> **Problem**
Take the article on the problems with Labtests, Auckland's new laboratory services provider, further from its last sentence, before the data that follows it.

Labtests problems no surprise

One of the issues dominating newspaper headlines over the past several weeks has been the performance of Labtests, the new provider of medical laboratory services in the Auckland region. We’ve heard about long waiting times for tests, long waiting times for urgent lab test results, difficulties in accessing testing facilities and errors in tests conducted and reported. These are entirely predictable consequences from the contracting approach pursued and, in fact, the Green Party did predict them.

Hypervigilance

Of course this initial period of Labtests’ operation was always bound to be subject to intense scrutiny, both arising from ‘hypervigilance’ on the part of funders and an anxious public, and from an intent on the part of the previous provider, DML to oust Labtests and reclaim its previous role. Had this level of scrutiny been applied to DML’s performance for a comparable period in the past, it remains to be seen how many errors or adverse events would have been detected.

Service deterioration

Nonetheless, some deterioration in service quality seems incontrovertible. It seems clear that doctors have experienced unacceptable and dangerous delays in accessing test results and speaking with pathologists. The reduction in collection centres (certainly justifiable in some areas) has resulted in whole areas being left without collection centres. Some collection centres are in entirely inappropriate locations (for example, the one I saw on Waiheke Island – the only one – that requires scaling two steep flights of stairs to get in).

Achieving savings by cost-shifting

Certainly saving $15 million on the contract (if indeed the promised savings are realised), to be made available for other health services, is not to be sneezed at, and at least one columnist has suggested that the previous service was inappropriately ‘gold-plated’. However, where a provider is able to reduce its price for a service by reducing access to that service or compromising timeliness then these savings are achieved by shifting cost  to users of the service, and thus shifting the boundary between publicly and privately-funded health services, without consultation with the public.

This doesn’t just apply to the health sector, but to all public services. We need to find ways to ensure that we receive as much value for money that we can where services are contracted out, without achieving this simply by shifting costs onto those members of the public who need those services.

> **Extracted data**
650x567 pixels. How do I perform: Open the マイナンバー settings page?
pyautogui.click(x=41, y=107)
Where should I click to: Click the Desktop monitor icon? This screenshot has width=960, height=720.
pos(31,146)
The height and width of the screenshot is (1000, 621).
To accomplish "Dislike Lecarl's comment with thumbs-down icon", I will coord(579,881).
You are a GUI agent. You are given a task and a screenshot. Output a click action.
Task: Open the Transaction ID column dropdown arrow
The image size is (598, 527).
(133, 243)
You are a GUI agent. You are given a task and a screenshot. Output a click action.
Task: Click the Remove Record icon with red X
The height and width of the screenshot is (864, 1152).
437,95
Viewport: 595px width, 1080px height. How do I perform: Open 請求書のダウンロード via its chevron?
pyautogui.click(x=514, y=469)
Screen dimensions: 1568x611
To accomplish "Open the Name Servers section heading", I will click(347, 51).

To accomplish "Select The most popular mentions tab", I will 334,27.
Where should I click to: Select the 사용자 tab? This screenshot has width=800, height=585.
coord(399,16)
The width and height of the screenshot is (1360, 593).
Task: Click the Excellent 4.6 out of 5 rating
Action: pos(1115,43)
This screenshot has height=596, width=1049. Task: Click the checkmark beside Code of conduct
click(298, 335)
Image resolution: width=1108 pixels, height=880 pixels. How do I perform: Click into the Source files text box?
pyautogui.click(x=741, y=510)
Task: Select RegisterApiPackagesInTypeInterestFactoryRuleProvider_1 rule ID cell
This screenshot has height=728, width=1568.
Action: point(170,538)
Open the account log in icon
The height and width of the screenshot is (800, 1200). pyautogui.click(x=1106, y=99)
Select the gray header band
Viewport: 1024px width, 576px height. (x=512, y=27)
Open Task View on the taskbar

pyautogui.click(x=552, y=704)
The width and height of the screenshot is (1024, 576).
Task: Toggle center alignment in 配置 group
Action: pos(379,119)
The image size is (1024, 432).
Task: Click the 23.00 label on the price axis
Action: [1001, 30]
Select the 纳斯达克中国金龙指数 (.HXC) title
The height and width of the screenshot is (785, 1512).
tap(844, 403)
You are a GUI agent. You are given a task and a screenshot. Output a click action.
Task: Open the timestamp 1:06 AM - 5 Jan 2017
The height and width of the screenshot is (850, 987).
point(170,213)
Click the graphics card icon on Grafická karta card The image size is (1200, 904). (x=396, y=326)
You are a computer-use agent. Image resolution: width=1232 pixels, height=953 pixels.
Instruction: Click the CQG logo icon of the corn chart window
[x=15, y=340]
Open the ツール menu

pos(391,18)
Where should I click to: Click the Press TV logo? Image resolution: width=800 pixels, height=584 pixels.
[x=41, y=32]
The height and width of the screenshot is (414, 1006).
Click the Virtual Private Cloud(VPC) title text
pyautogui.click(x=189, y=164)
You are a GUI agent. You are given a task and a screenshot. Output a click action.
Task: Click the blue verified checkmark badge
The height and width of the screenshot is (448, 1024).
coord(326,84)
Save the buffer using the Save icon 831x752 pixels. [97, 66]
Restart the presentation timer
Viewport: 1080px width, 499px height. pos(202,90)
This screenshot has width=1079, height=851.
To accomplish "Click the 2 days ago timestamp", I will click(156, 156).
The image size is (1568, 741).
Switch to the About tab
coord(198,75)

> **Result**
About Kevin Hague 163 Articles

Green Party Member of Parliament

3 Comments Posted

  1. We should learn from the way the French manage their water. There are 130,000 local authorities in France and they own their water infrastructure. BUt they each franchise out the management to the five private companies who manage the systems. The franchises are for fifteen years and have different start and finish dates. Each year about 10% come up for tender and about 6% of the total change hands. So each company is continually sharpening its pencil.
    Similarly, Auckland should have been divided into say fifteen “blood farms” and tendered out on a 15 year franchise basis so that only one would come up for tender each year. Competitive bidding, comparative performance monitoring, and no major disruptions for staff etc.
    I promoted this several times but no one listened. Why do we not learn from other people’s experience?

    Of course we don’t need Medlabs or anything any more. Just pretend you are a dog and find out what modern technology can deliver outside the medical union.

  2. Hypervigilance Kevin? – You are THE Man, no doubt – look after these fond isles will you? Something far away beckons me….

  3. A few years back I was involved on a UK based PPP outsourced deal that was changing providors. As soon as the result of the bid was known (ie we lost) then a team was set up to migrate the organisation from being under our wing to being under the newcomer.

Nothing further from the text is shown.